Our analysis showed frequent HLA-A alleles as A*24 (17.71%), A*02 (15.05%) and A*01 (12.95%). Similar HLA-A allele frequency was noticed in Colombian population as A*24 (26.2%), A*02 (26%), A*01 (7.6%) by Yazmin Rocio Arias- Murillo et Al. , Nepal population as A*24 (17%), A*11 (34.5) by Tuladhar et Al.  and in Mumbai population as A*24 (15.70%), A*11 (13.17%) by S. Kankonkari et al. .
Similarly for HLA-B locus HLA-B*35 (11.11%) allele frequency was highest in our study population, followed by B*51 (8.38%) and B*61(8.19%), similar allele frequency were observed in Colombian population as B*35 (22.7%) and B*44(11.1%) by yazmin Rocio Arias-Murillo et al. , Nepal population B*33 (19%), B*35 (19%) by Tuladhar et al.  and in Mumbai population as B*35 (15.37%) and B*40 (12.66%) by S. Kankonkari et al. .

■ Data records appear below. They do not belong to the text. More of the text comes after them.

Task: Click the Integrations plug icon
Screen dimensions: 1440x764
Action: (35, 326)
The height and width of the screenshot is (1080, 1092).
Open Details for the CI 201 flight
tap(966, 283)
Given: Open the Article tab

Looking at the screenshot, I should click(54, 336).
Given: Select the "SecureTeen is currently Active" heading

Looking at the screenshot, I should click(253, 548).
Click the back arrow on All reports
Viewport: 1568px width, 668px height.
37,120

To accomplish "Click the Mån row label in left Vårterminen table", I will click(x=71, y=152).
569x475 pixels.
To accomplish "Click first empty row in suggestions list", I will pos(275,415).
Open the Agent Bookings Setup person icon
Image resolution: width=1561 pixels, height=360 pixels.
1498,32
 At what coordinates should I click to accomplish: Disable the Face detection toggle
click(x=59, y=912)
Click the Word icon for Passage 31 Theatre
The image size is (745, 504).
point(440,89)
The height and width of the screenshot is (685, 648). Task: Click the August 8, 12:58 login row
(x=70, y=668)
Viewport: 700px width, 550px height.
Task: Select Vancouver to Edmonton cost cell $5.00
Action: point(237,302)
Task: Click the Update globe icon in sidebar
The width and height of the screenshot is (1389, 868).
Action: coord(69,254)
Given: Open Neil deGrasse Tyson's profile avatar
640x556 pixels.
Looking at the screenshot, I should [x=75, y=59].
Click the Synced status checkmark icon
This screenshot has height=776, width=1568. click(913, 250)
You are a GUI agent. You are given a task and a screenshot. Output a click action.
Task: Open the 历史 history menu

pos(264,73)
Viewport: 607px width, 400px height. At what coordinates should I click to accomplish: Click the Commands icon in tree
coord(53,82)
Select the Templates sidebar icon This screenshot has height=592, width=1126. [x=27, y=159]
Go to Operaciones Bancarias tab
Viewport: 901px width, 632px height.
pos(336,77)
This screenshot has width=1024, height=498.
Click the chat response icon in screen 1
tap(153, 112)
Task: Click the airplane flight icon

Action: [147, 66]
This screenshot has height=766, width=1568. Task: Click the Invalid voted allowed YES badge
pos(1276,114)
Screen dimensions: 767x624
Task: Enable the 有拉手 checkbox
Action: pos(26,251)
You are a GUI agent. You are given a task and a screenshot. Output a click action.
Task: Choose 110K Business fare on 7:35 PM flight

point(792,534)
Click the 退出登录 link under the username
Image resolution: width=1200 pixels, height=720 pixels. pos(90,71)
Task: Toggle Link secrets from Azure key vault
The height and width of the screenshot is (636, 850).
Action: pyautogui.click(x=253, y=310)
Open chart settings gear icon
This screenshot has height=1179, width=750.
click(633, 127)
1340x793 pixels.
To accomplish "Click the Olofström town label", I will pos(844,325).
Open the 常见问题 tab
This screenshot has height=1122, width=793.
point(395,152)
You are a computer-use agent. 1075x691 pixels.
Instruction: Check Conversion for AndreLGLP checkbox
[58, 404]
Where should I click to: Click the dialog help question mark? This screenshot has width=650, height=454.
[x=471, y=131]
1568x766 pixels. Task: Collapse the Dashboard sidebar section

In our study regarding HLA-DRB1 alleles DRB1*15 (16.87%), DRB1* 04(15.86%) and DRB1*07(13.25%) were frequent. Similar results were observed in Colombian population DRB1*04 (24%), DRB1*15(11.3%) and DRB1*07(11.1%) by Yazmin Rocio Arias-Murillo et al. , Nepal population as DRB1*15(33.5%), DRB1*04(7.32%) study by Tuladhar et al.  and in Mumbai population as DRB1*15(19.25%), DRB1*07 (12.83%) by S. Kankonkali et al. .
Alleles of HLA-A and HLA-B locus, which were not detected in our analysis are A*23, A*43, A*10, A*74, B*14, B*70, B*76, B*41, B*45, B*50, B*73 and least detected alleles which were <2% on HLA-A, HLA-B and HLA –DRB1 locus are A*25, A*69, A*80, A*66, B*39, B*46, B*47, B*54, B*65, B*78, DRB1*18 and DRB1*1101. These undetected and least detected alleles were not given in other studies.
The present study analyzed HLA allele distribution in renal transplant recipients and donors from different regions of Telangana and Andhra Pradesh population who came for renal transplants in KIMS Hospital, Secunderabad. The results obtained are useful as a reference for organ transplantations and also for allowing compatible donors within specific area for patients requiring renal transplant.
Conflict of interest
The authors declare no conflict of interest.